[start of The records]

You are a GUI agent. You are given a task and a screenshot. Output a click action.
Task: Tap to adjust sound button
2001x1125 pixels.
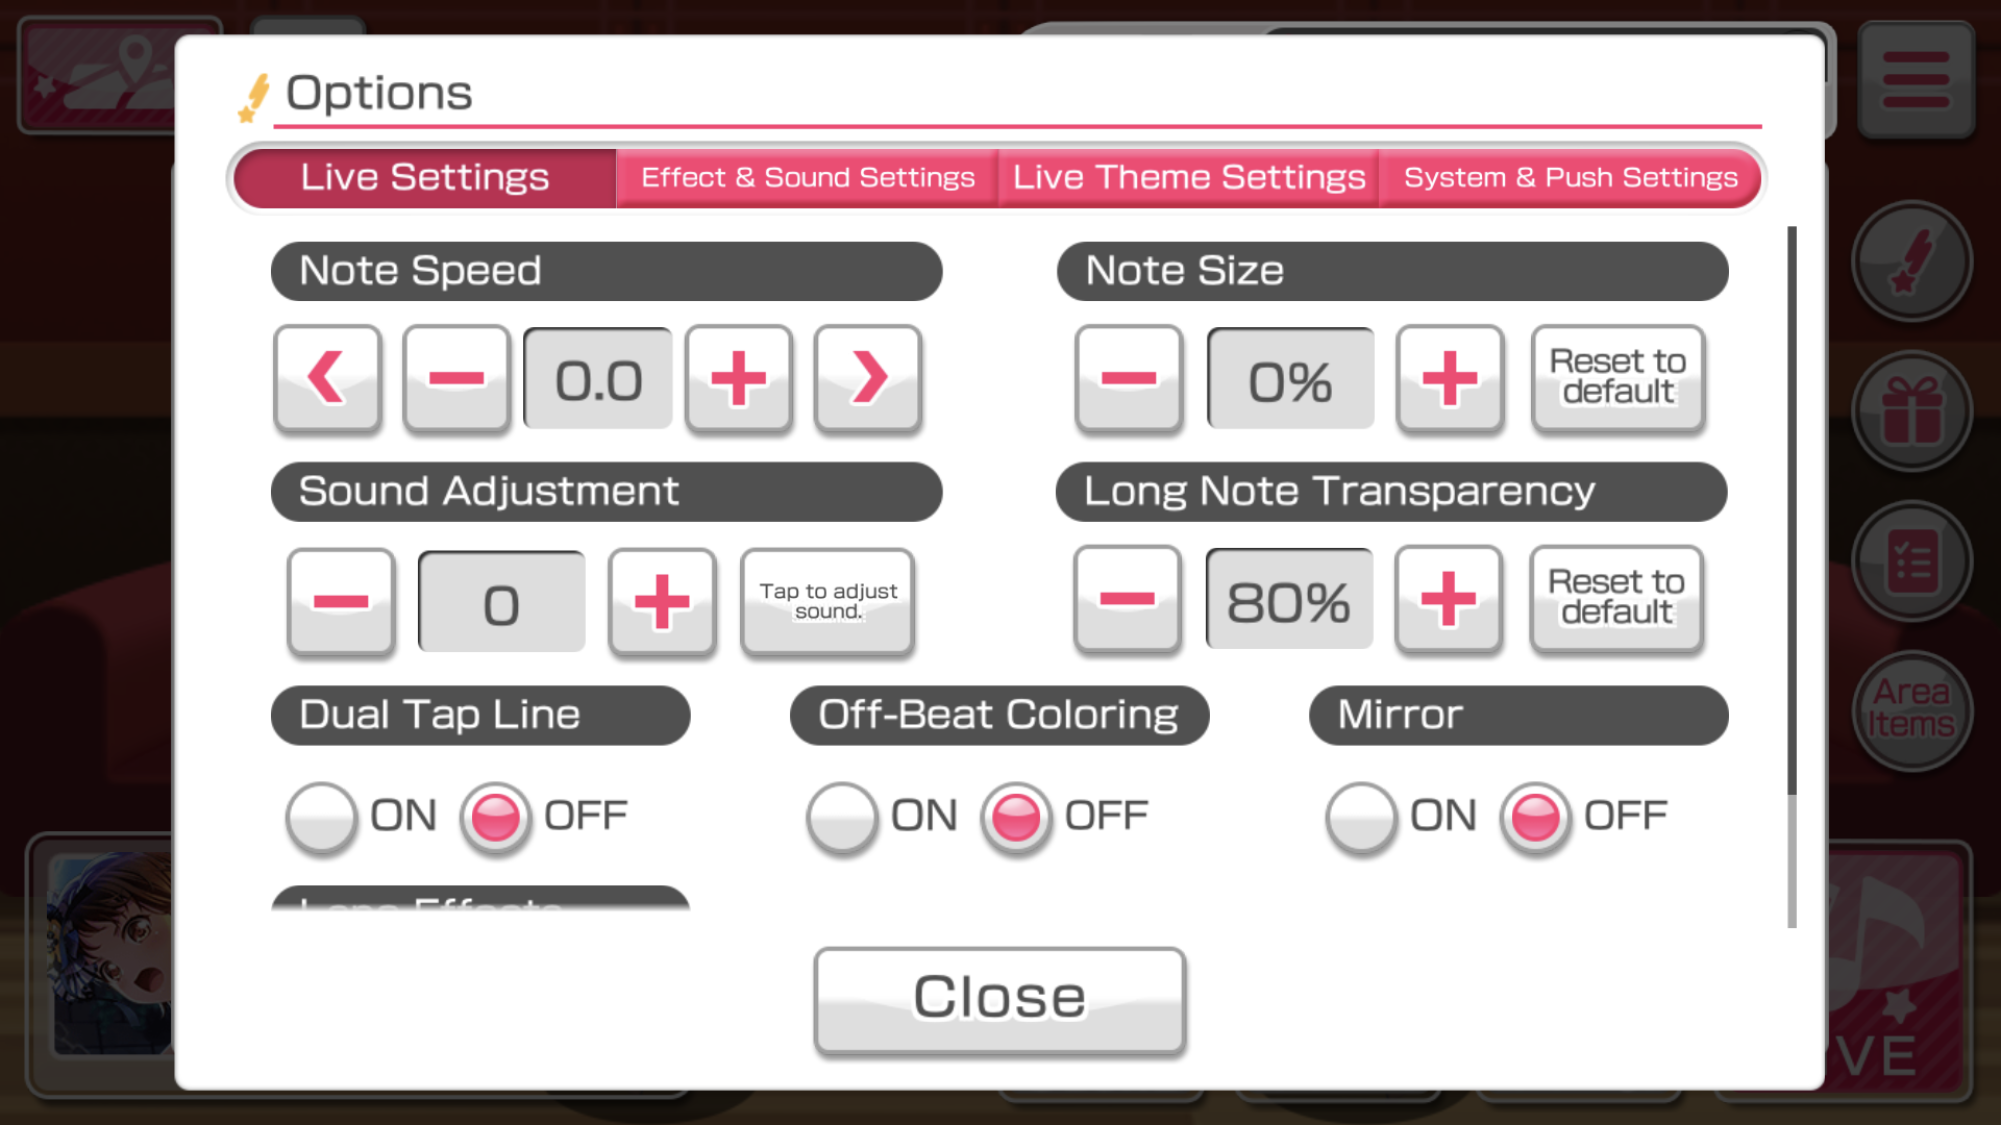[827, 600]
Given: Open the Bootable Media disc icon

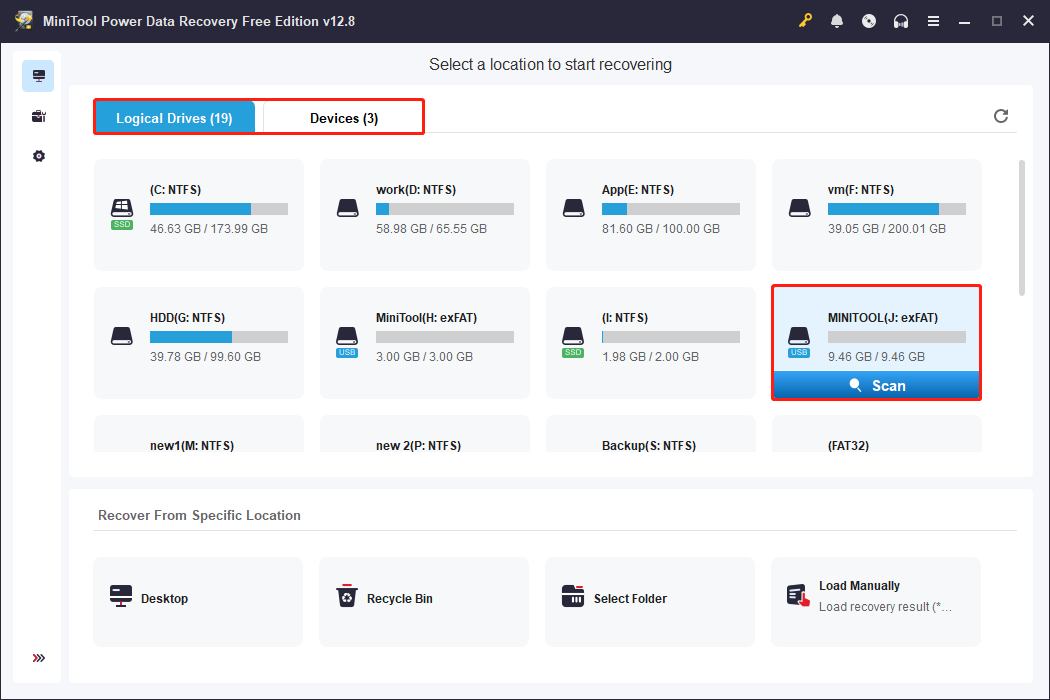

[end of The records]
[start of The records]

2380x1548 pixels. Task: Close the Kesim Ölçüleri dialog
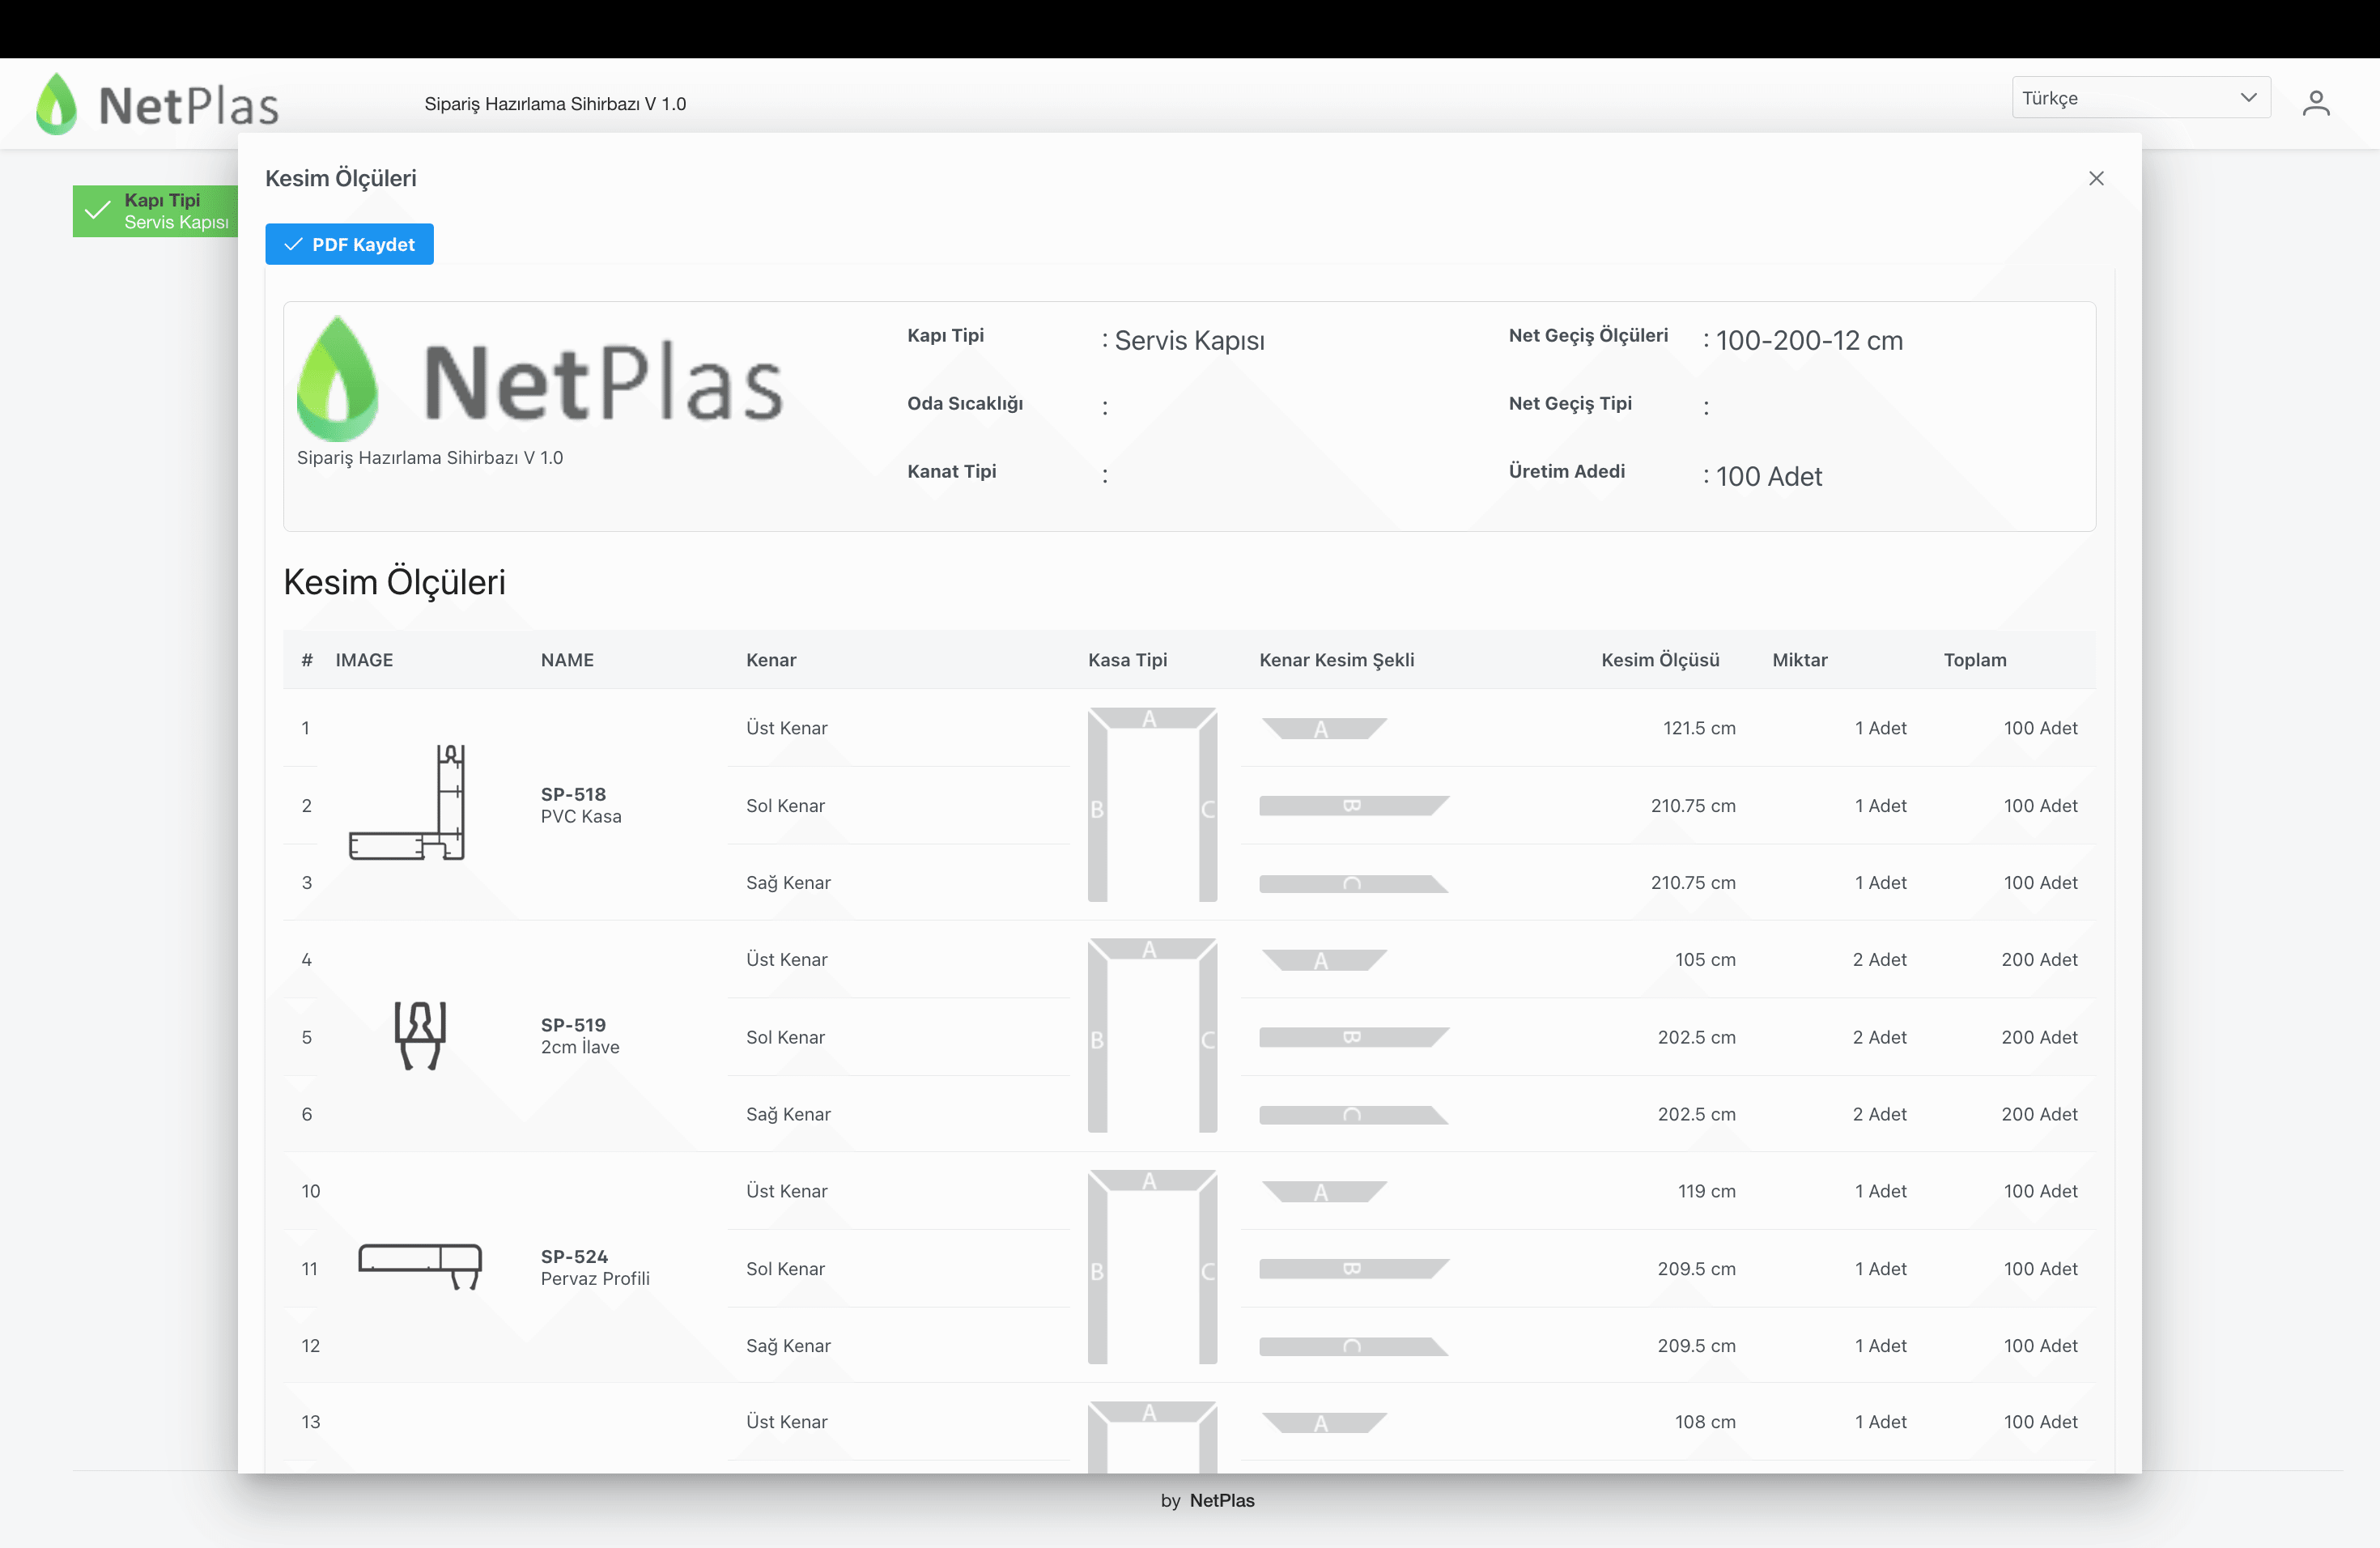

[end of The records]

What the exercise asks:
Swap "Tap" for "Press" in everything from the line containing "You are a GUI" down to the line containing "Given: Open the Bootable Media disc icon", and write out only those lines, with all else unchanged and the pictures left out.

Answer for this exercise:
You are a GUI agent. You are given a task and a screenshot. Output a click action.
Task: Press to adjust sound button
2001x1125 pixels.
[827, 600]
Given: Open the Bootable Media disc icon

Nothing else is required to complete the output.